Furthermore, several animal mechanistic and efficacy models have compared time-controlled PEEP to set PEEP. Time-controlled PEEP precisely controls the expiratory duration (100th of second) using changes in lung physiology (i.e., the slope of the expiratory flow curve) (E2, Fig. 2), and studies suggest that the expiratory durations determined by this method are less than the fastest time constant, which are typically <0.5 s [37]. Studies from our laboratory using time-controlled PEEP (E2, Fig. 2) vs a set PEEP in clinically relevant animal models of ARDS resulted in superior gas exchange, compliance, surfactant preservation, less microstrain, and reduced lung inflammatory and histopathology injury. In particular, the histology showed significantly less atelectasis in the time-controlled PEEP vs set PEEP as well as less edema and intra-alveolar debris and alveolar septal thickening [13, 14, 38,39,40,41].

This study demonstrates how very small changes in the expiratory duration can have a very large impact on lung mechanics.
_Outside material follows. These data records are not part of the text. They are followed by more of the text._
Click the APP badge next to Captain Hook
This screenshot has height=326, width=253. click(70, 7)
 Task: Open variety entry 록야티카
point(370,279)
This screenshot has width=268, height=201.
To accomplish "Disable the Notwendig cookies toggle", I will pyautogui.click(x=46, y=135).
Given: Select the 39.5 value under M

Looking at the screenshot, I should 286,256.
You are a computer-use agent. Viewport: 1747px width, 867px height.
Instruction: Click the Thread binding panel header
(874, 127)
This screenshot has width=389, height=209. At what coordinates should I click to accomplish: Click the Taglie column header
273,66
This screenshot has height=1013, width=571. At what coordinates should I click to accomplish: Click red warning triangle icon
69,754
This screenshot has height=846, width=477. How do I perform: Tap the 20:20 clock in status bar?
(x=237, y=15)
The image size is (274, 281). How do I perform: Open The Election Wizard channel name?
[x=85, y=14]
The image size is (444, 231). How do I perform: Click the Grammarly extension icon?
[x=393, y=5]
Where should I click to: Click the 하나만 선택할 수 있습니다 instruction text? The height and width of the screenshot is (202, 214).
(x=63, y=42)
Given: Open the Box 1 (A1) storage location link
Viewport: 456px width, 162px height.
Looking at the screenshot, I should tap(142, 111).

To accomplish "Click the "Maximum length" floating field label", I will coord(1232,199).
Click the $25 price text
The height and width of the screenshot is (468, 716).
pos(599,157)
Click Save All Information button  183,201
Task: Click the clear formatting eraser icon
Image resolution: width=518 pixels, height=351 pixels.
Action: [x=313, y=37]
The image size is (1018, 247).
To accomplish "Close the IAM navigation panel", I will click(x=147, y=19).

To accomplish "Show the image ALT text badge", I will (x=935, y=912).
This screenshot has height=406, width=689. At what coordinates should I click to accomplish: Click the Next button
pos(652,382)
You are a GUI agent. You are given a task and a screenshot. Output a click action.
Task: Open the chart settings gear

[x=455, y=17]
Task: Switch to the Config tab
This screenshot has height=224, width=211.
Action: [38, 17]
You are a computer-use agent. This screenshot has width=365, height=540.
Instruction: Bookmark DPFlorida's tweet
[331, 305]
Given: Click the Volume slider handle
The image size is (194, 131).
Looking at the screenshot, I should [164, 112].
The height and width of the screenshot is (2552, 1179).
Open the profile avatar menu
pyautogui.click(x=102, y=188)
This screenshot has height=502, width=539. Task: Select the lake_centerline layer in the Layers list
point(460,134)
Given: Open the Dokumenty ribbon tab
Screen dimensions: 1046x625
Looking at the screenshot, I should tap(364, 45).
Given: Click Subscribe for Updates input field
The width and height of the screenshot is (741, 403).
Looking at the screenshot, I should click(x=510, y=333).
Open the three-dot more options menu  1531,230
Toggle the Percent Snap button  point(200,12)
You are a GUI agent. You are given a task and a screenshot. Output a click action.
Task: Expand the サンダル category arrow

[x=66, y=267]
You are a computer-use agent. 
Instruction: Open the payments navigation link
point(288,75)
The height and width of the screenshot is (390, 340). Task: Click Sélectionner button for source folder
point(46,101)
Using the slope of the expiratory flow curve to set the expiratory duration at a peak expiratory flow/end-expiratory flow (PEF/EEF) ratio of either 25 or 75% (Fig. 2) caused an increase in expiratory duration from 1.3 ± 0.6 (25%) to 0.63 ± 0.2 (75%) s, a difference of only 0.67 s (Table 2, TLow, T6). A difference of only 0.67 s expiratory time raised the end-expiratory pressure (EEP) from 3.0 ± 1.2 (25%) to 12.9 ± 2.7 (75%) cmH2O (Table 2, EEP, T6). We postulate that this time-controlled PEEP, combined with an expiratory duration less than the collapse time constant of the alveolus [35], works additively or synergistically to stabilize the lung and prevent alveolar collapse and reopening [13, 14, 38]. Better lung inflation was suggested in the group with the PEF/EEF ratio set at 75% as an increase in the P/F ratio and PO2 at a lower FiO2, fall in lung elastance over time (Table 2), and improved gross lung (Fig. 6) and histologic (Fig. 7) appearance, as compared to the PEF/EEF ratio set at 25% (Table 2). All of this lung protection, plus improvement in BALF total protein and MMP-9 activity, occurred with a mean change in expiratory time of only 0.67 s.


To our knowledge, this is the first study to test the impact of dynamic strain on tissue injury in both normal and acutely injured lung tissue in the same animal. The normal tissue was not seriously injured when ventilated for 6 h at an inspiratory pressure of 40 cmH2O as long as dynamic strain remained low. However, 40 cmH2O pressure when combined with high dynamic strain caused significant damage to normal tissue and exacerbated damage to the injured tissue. This study suggests that VILI will be reduced if alveoli are recruited and stabilized, even in the presence of high plateau pressures. The mechanism of protection is complex and may be a combination of surfactant function preservation and/or preserving vascular integrity reducing the increase in vascular permeability and alveolar flooding.